Provider-native caching
Caching primitives built into the AI provider (Anthropic's cache_control blocks, OpenAI's automatic prompt cache) rather than gateway-layer caching.
How it works
Provider-native caching is a server-side optimisation by the LLM provider (Anthropic, OpenAI, increasingly others) that caches the prefix-attention computation of repeated prompt prefixes. When a request arrives with a prompt prefix the provider has seen recently, the provider serves the cached attention state rather than recomputing it — and discounts the input tokens covered by the cache hit. The discount is substantial: Anthropic discounts cache-read tokens to 10% of the normal input price (a 90% discount); OpenAI discounts cached tokens to 50%.
The mechanic is distinct from gateway-side response caching. Response caching avoids the model call entirely (return a cached response instead). Provider-native caching makes the model call cheaper — the model still runs and generates fresh output, but the input-token cost is reduced. The two layers stack cleanly.
The two implementations
Anthropic uses explicit cache-control markers. The caller marks portions of the request (typically the system message and any static context) with cache_control: { type: "ephemeral" }. The first request that creates a cache entry pays a 25% write premium above normal input price; subsequent reads within the 5-minute default TTL (or 1-hour extended TTL) pay the 10% rate. Break-even arrives at the second request that hits the cache on the same prefix.

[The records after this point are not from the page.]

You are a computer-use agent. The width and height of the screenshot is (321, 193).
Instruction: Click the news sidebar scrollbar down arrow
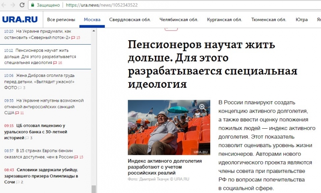(x=93, y=190)
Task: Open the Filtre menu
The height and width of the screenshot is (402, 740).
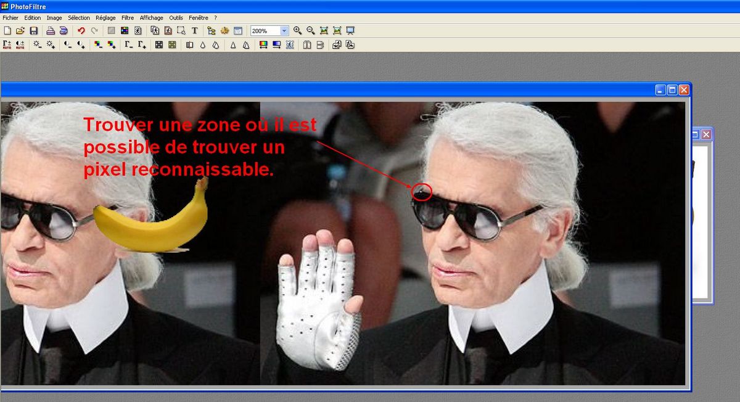Action: [x=128, y=18]
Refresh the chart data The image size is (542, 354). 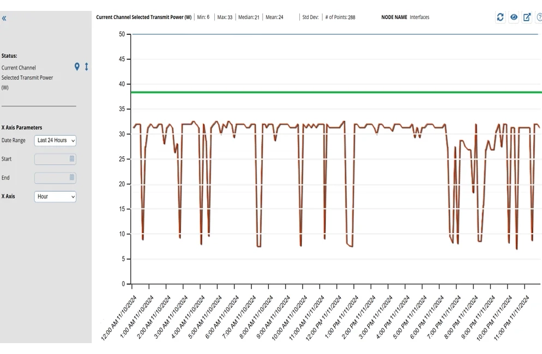coord(500,17)
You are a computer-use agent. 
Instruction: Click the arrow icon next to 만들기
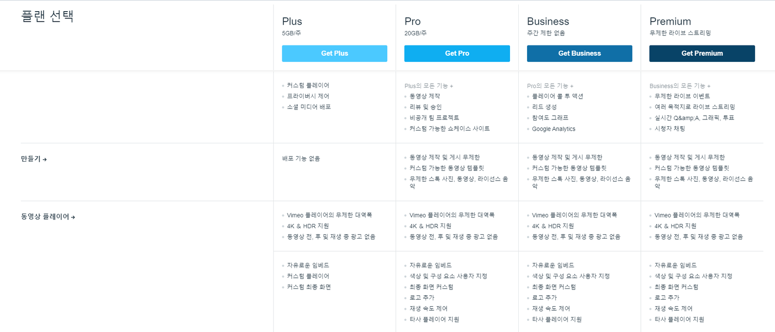point(45,159)
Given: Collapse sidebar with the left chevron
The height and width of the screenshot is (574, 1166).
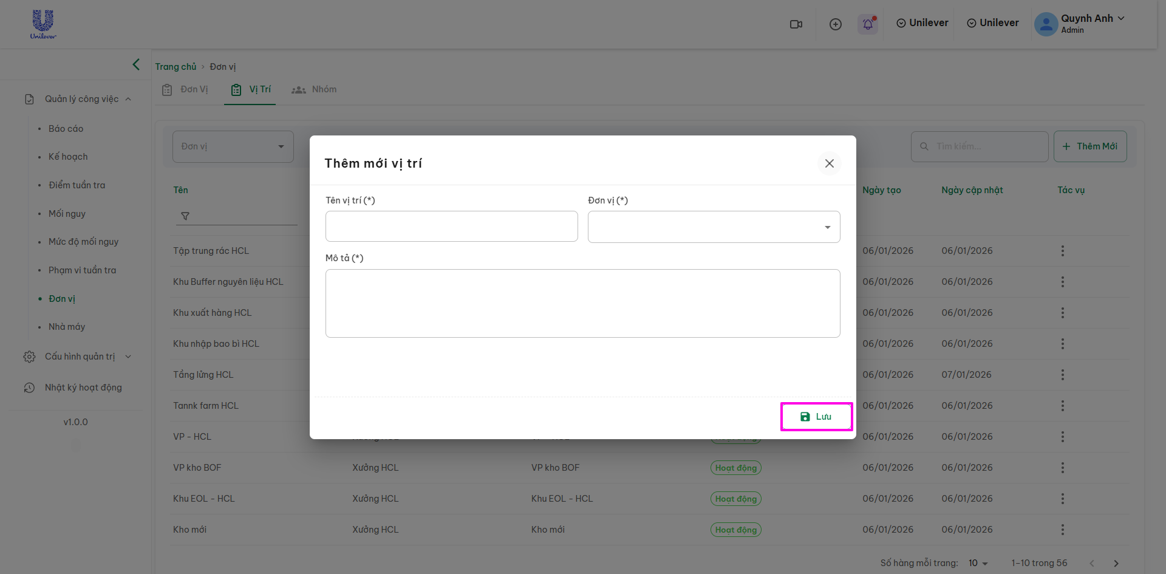Looking at the screenshot, I should click(x=136, y=64).
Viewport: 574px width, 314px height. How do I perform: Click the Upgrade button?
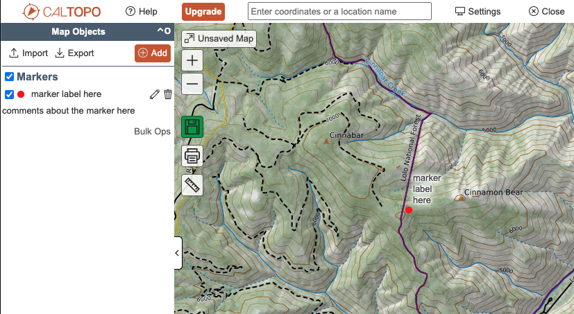(x=203, y=11)
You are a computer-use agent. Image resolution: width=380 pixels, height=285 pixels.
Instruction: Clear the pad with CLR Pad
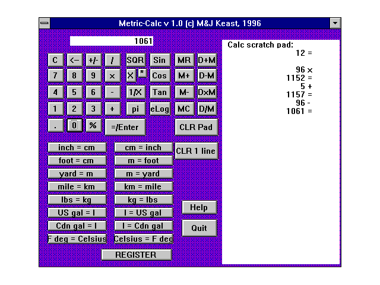coord(196,127)
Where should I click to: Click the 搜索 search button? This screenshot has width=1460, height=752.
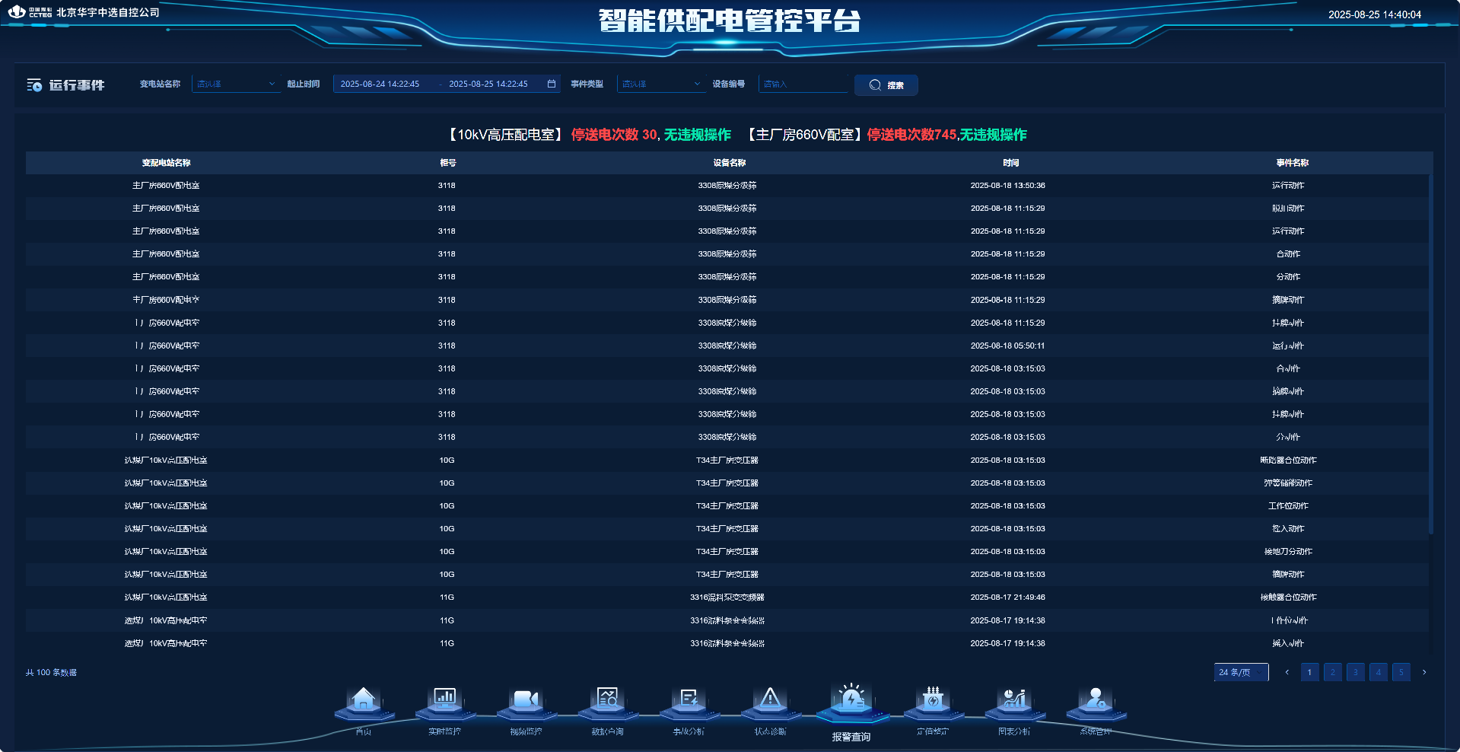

OpenAIcaches automatically with no caller-side configuration. Cache engages on prompts ≥1,024 tokens; cached tokens come back in the response's usage block as `cached_tokens`, billed at 50% of normal input price. No write premium, no marker needed.
The pass-through question
When an AI gateway proxies provider calls, the discount goes to the gateway, not directly to the customer. The gateway has two options: pass the discount through (customer bill drops on cache hits) or absorb it as margin (customer pays the gateway's standard markup regardless of provider cache state). Different gateways handle this differently. Worth verifying when evaluating.
Prism passes provider-native cache discounts through. The customer's bill is calculated against the discounted base — `cache_read_tokens` from Anthropic or `cached_tokens` from OpenAI are billed at the provider's discounted rate, then Prism's standard markup applies on top of the discounted figure. The `X-Prism-Native-Cache-Saved-Cents` response header surfaces the actual saving per request.
When it engages
Provider-native caching pays off any time a request carries a stable prefix of meaningful length (typically system message + retrieved context + tool definitions ≥1,024 tokens on OpenAI; a few hundred tokens with the cache-control marker on Anthropic). Most production LLM workloads carry stable prefixes — customer support bots with long instructional system messages, RAG applications with retrieved-context preambles, multi-turn agents with stable tool definitions. The cache discount applies to the prefix portion of every such request.